The method used to implement cohesion policy within the EU represents an approach that not only values but requires the participation of different socio-economic forces as well as different levels of government in both the policy making and policy implementation phases of the process. As indicated in Figure 3 the formulation and implementation of the EU’s cohesion policy is based not only on a system of a vertical multi-level governance but also on a horizontal form of governance capable of involving a multiplicity of political/administrative as well as socio-economic actors in the process.

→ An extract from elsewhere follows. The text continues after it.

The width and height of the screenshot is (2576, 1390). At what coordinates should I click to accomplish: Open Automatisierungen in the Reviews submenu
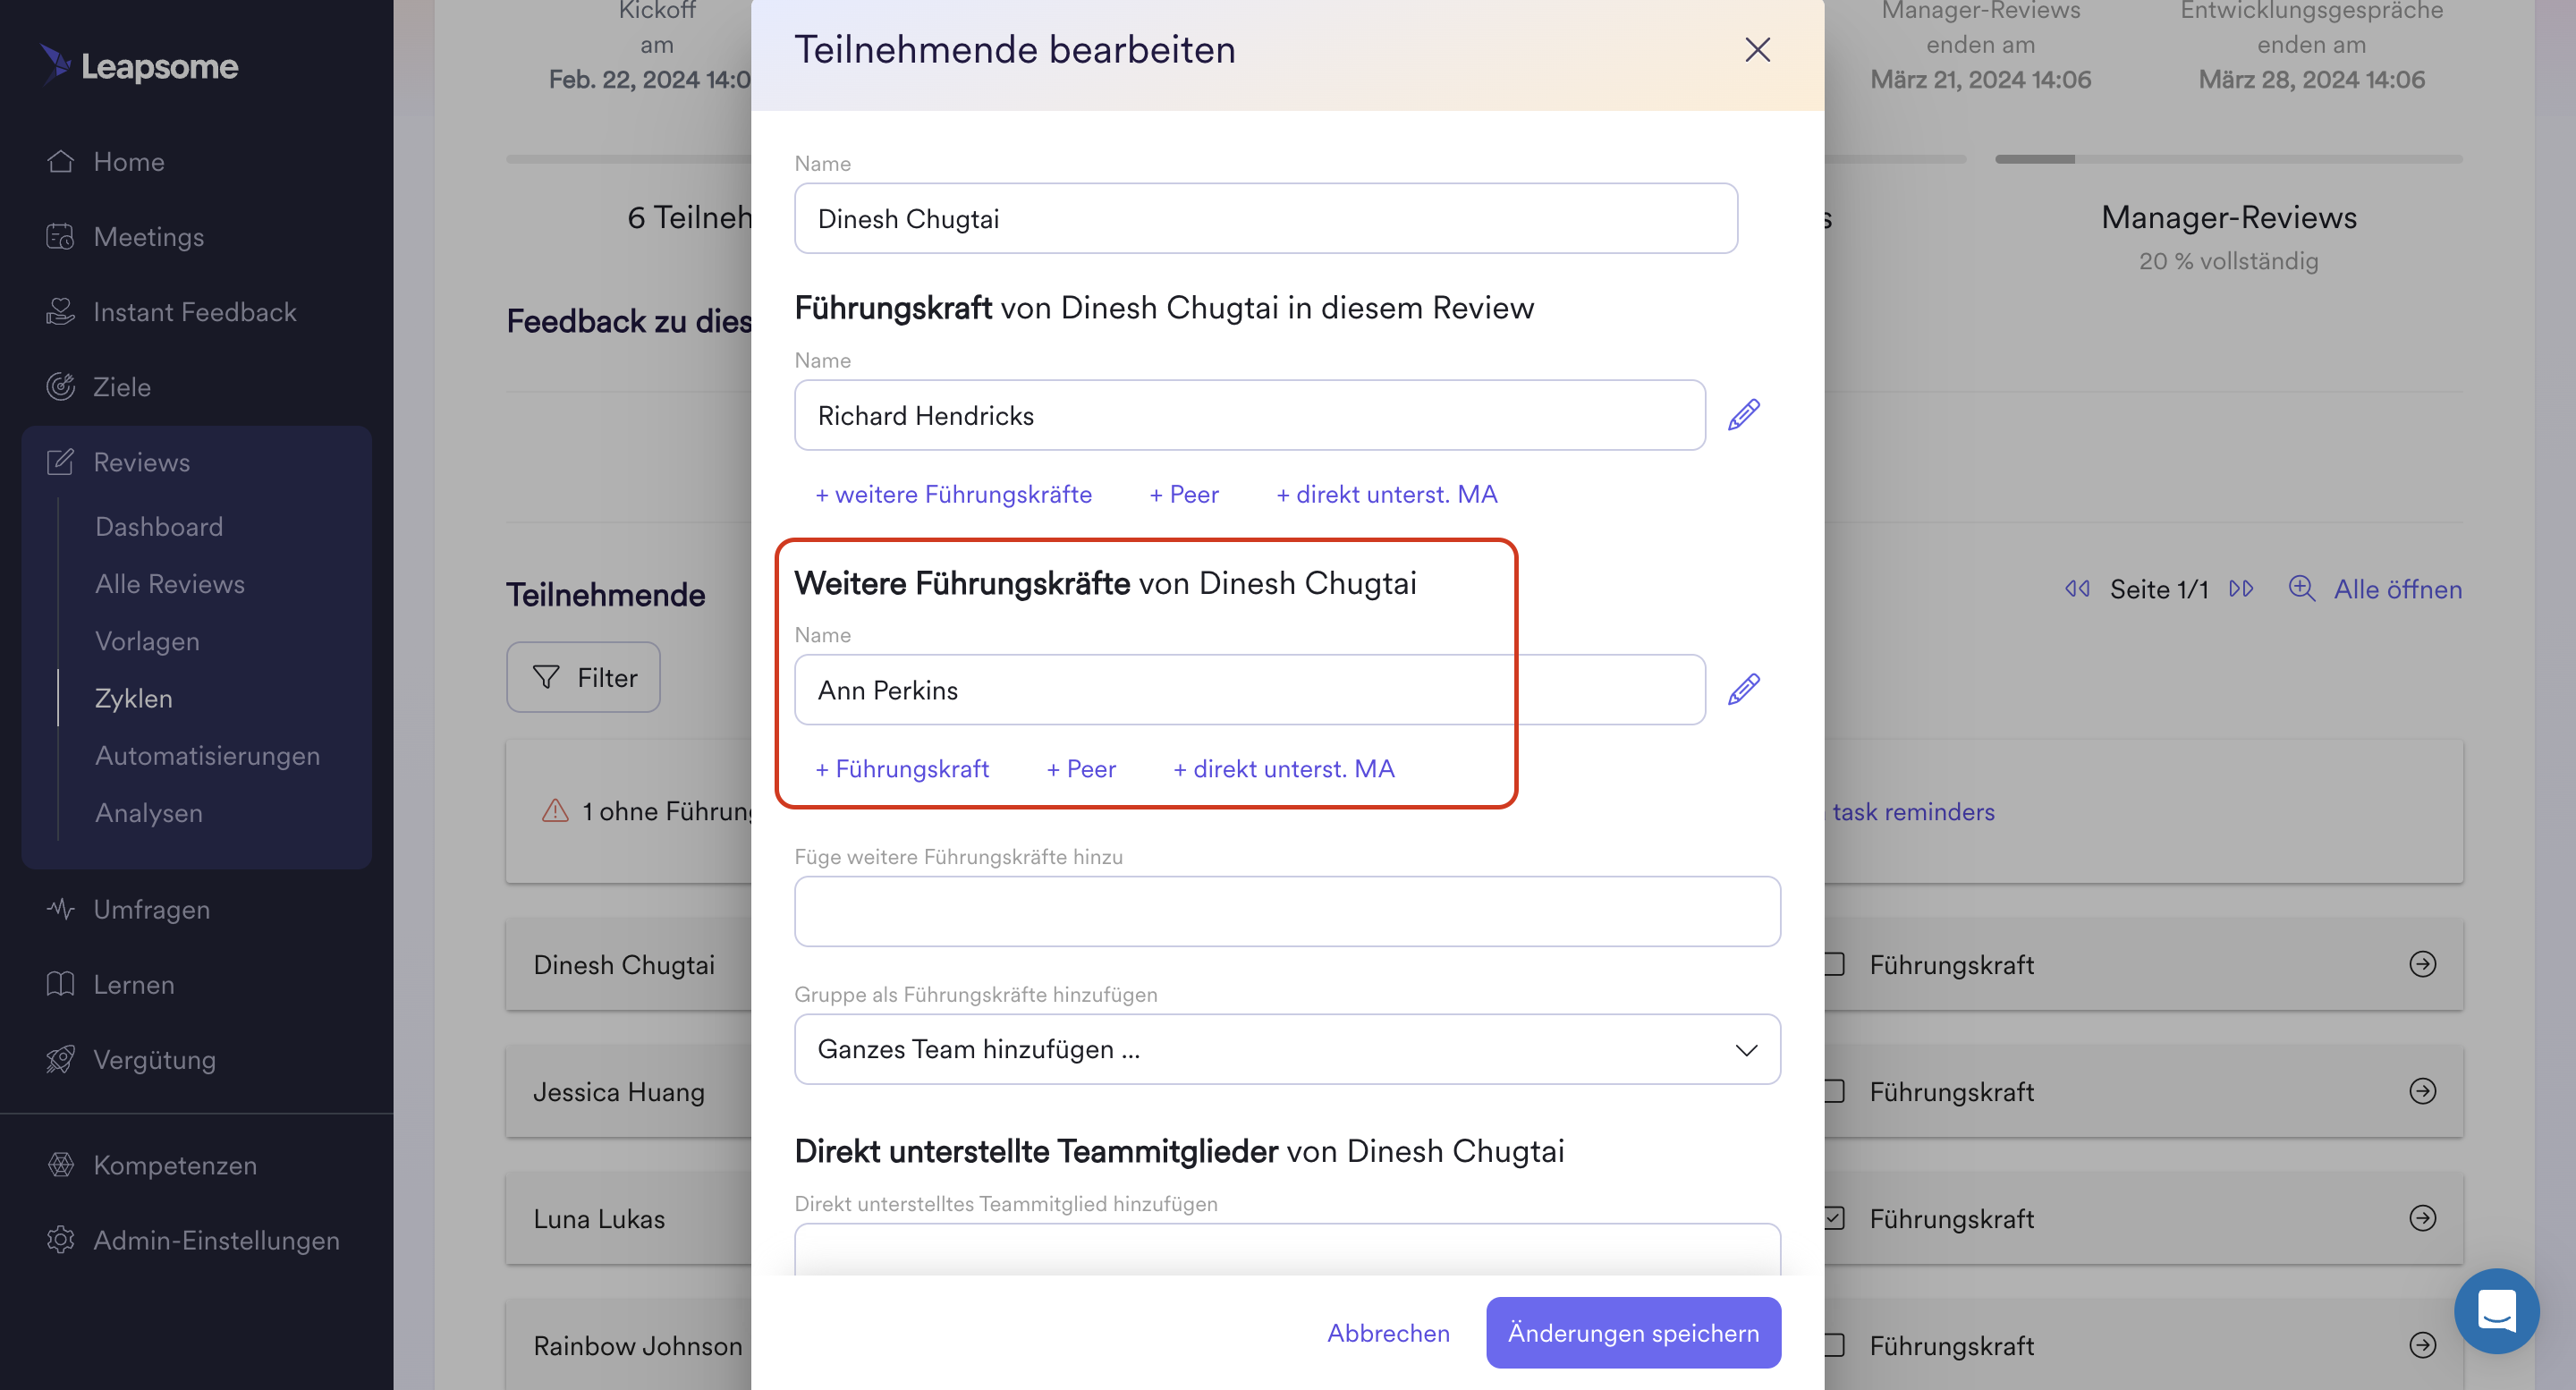[x=207, y=755]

On the left-hand side of Figure 3 we find the multiple institutional actors involved in the multi-level aspects of governance used to formulate and carry out the cohesion policies. In Italy where sub-national regional governmental actors have official responsibilities in economic development, vocational education, transport, agriculture, tourism, and other socio-economic sectors, the sub-national level actively participates in the formulation of its own operational programs for Objective 1. The negotiations are carried out through formal meetings, seminars, roundtables and other types of encounters designed to achieve agreement between the national and regional levels on the planning and financial commitments that provide the legal basis in carrying out the cohesion policy in Objective 1 areas.

Another aspect of the planning system created by the cohesion policy that is reflected in Figure 3 is the conceptual separation of the phase of decision-making from implementation.[3] The decision-making phase begins with the formulation of the development programmes for the Objective 1 region, but before policies can be formulated an analysis needs to take place of the socio-economic context[4] based on consultations with representatives of civil society and organized interests to identify the strengths and weakness of the territory and the priorities that need to underpin the future development programme. Such an evaluation was never carried out in an explicit manner to feed into the policy formulation process before 1989. Studies were instead carried out to document the level of need and formulate possible solutions to the South’s socio-economic problems, but the actual policies that were implemented were not explicitly tied to the analysis of socio-economic conditions as is the case now.

In Italy the national government continues to be responsible for the formulation of the initial development plan that is then transformed into the Community Support Framework in negotiations with DG Regio. Regional governments are subsequently responsible for the formulation of their individual operational programmes (ROPs). The ROPs are subsequently finalized into complementary planning documents that have attempted during the third CSF cycle to define into stricter terms the actual nature of the “measures” and “actions” that will be used to operationalise the programme objectives.